__WHAT THIS TASK INVOLVES__: Every line of the entries below that includes "agent" belongs in the answer, copied as written.

□ □ □

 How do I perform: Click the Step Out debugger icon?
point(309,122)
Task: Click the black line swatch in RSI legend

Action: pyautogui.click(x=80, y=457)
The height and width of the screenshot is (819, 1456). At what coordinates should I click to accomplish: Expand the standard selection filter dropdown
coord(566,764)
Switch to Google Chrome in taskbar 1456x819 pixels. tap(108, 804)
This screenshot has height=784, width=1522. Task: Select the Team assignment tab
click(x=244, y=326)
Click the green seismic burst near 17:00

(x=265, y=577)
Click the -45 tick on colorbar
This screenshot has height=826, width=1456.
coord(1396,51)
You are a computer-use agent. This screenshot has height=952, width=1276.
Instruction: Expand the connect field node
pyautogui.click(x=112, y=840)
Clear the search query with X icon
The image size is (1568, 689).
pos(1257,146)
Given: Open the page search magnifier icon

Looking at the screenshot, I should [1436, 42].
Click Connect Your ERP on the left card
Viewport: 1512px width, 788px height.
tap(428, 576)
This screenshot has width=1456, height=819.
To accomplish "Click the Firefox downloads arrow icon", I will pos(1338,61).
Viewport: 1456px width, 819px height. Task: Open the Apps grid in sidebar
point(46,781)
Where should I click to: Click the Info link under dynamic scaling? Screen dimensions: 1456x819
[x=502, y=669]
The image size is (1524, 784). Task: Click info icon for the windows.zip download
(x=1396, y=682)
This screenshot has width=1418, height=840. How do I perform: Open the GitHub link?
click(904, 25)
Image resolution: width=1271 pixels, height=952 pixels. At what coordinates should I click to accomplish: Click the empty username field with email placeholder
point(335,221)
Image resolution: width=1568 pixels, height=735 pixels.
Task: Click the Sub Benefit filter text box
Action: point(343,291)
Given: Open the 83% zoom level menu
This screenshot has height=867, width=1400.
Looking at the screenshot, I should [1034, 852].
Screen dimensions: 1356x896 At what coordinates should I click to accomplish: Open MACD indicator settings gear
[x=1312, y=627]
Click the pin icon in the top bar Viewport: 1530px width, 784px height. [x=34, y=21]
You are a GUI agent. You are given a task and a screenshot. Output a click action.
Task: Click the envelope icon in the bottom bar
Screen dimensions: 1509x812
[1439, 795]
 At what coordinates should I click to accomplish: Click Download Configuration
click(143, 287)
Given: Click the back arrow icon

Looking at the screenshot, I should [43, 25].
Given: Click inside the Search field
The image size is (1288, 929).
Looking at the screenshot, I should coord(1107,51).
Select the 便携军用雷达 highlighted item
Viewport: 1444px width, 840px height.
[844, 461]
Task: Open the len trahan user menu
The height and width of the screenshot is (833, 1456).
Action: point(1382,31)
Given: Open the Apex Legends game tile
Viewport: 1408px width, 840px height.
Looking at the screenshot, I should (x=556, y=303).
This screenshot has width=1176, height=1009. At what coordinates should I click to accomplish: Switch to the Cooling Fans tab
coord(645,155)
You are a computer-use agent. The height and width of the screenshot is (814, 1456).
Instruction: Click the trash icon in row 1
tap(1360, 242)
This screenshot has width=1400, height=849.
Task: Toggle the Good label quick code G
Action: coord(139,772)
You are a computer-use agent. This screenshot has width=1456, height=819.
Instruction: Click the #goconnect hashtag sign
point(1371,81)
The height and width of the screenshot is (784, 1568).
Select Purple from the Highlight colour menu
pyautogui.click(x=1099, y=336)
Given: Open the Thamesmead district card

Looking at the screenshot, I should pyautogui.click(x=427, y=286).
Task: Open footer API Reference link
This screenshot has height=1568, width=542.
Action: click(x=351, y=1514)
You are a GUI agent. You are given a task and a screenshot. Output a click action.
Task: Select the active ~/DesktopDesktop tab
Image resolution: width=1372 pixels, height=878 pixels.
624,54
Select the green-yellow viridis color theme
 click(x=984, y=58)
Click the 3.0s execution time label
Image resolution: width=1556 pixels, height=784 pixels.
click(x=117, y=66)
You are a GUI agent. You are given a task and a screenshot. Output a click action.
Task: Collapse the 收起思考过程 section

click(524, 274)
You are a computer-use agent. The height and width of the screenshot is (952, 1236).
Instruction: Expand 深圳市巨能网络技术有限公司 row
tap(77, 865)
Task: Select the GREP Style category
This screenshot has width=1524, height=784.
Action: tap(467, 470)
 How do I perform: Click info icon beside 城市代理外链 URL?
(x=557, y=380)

□ □ □

__WRITTEN SOLUTION__:
You are a computer-use agent. This screenshot has height=952, width=1276.
You are a GUI agent. You are given a task and a screenshot. Output a click action.
You are a computer-use agent. The height and width of the screenshot is (814, 1456).
You are a computer-use agent. This screenshot has width=1456, height=819.
You are a GUI agent. You are given a task and a screenshot. Output a click action.
You are a GUI agent. You are given a task and a screenshot. Output a click action.
You are a computer-use agent. The height and width of the screenshot is (952, 1236).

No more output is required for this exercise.